_Document extract_
Toronto

Environmental groups lay out concerns with province's Blue Box overhaul

With the government well into the process of drafting new recycling regulations, a coalition of environmental groups are sharing concerns.

Plan in the works for Ontario to shift responsibility for recycling to producers

Environmental groups have released a statement laying out concerns that some communities, building types and sectors will be excluded from the province's recycling overhaul. (Maggie MacPherson/CBC)

As the province begins the process of retooling Ontario's recycling system, a coalition of 52 environmental groups is imploring them to "get it right" by making sure smaller communities, as well as industrial and commercial sectors, are included in the new plan.

One year ago, Environment Minister Jeff Yurek announced that Ontario would move toward making product producers responsible for the waste they create. 

The six-year Blue Box overhaul, Yurek said, would save municipalities millions of dollars and encourage the industry to minimize and improve packaging. 

Now, with the government well into the process of drafting the new regulations, groups like Environmental Defence, the Toronto Environmental Alliance and the Recycling Council of Ontario have released a statement laying out 11 concerns.

Ashley Wallis, the plastics program manager at Environmental Defence, said she's been "disappointed" by what she's heard from the drafting process. 

"The thinking at this point is really focusing exclusively on residential waste — it's potentially going to see some Ontarians not receiving recycling service, and we have some concerns about the way the recycling targets have been established," she told CBC Toronto. 

'Lion's share' of waste not in residential sector

Jo-Anne St. Godard, executive director of the Recycling Council of Ontario, said the current system puts the onus on industrial, commercial and institutional sectors, which account for the "lion's share" of Ontario's waste, to procure private recycling services.

"Because it's on a case-by-case basis it can be cost-prohibitive," she said.

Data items
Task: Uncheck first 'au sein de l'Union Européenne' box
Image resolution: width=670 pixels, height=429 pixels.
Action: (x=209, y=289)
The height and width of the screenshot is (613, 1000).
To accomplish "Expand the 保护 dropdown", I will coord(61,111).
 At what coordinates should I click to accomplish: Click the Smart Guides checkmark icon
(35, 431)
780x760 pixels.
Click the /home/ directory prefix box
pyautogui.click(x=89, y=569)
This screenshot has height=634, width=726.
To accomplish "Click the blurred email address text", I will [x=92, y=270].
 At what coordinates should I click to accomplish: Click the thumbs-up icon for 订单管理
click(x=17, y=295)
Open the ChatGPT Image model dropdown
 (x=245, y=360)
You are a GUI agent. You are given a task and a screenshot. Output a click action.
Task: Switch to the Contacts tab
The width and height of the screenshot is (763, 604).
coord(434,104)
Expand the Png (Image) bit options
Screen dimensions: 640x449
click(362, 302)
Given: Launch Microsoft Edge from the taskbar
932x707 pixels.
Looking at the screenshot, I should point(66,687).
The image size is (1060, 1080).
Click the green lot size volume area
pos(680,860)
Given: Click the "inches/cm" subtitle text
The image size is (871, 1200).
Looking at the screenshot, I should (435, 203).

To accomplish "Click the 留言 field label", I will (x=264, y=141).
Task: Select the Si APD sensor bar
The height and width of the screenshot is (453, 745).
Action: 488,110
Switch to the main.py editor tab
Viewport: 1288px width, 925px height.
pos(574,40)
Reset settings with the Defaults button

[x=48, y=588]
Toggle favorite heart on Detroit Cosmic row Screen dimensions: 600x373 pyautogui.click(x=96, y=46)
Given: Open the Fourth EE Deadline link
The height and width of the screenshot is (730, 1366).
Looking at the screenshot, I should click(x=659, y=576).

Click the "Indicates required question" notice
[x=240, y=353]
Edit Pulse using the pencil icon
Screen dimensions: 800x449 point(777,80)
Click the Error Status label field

_Required work_
Carry on the article about environmental groups' concerns with Ontario's Blue Box recycling overhaul, starting after its last sentence. The data items have nothing to do with the article on Ontario's Blue Box overhaul.

_Exercise answer_
The statement from the environmental group calls for those sectors to be pulled into the fold of the new system — if not immediately, said St. Godard, then in the years ahead. 

Leaving them out, wrote St. Godard in a statement, would ignore "nearly 70 per cent of packaging and plastics waste generated across Ontario that ultimately ends up in landfill or lost to the environment."

Worries about far north, overly broad targets 

A section of a provincial presentation on the blue box overhaul obtained by CBC Toronto shows the province mulling the costs of having recycling collection in all communities outside of the far north, as well as in places like schools, long-term care homes and condos. 

The environmental groups say it's important that all of those locations are seen as non-negotiable participants in the new recycling program. 

"All communities in the province should have access to recycling and diversion programs — and that includes communities in the province's far north," said Wallis.

Wallis says the environmental groups also want more of a focus on "strong environmental outcomes," including a ban on toxic packaging and, more specifically, enforceable targets for producers. 

"If producers can meet their targets just by picking up the easy stuff, like heavy laundry detergent bottles, there might be no incentive for them to go out of their way to collect [waste like] styrofoam," she said.  

According to the province, Ontario's recycling rates have been stalled for 15 years, and 30 per cent of what is put in the blue box ends up in landfill.

In their statement, the environmental groups say only about seven per cent of Ontario's overall waste is recycled.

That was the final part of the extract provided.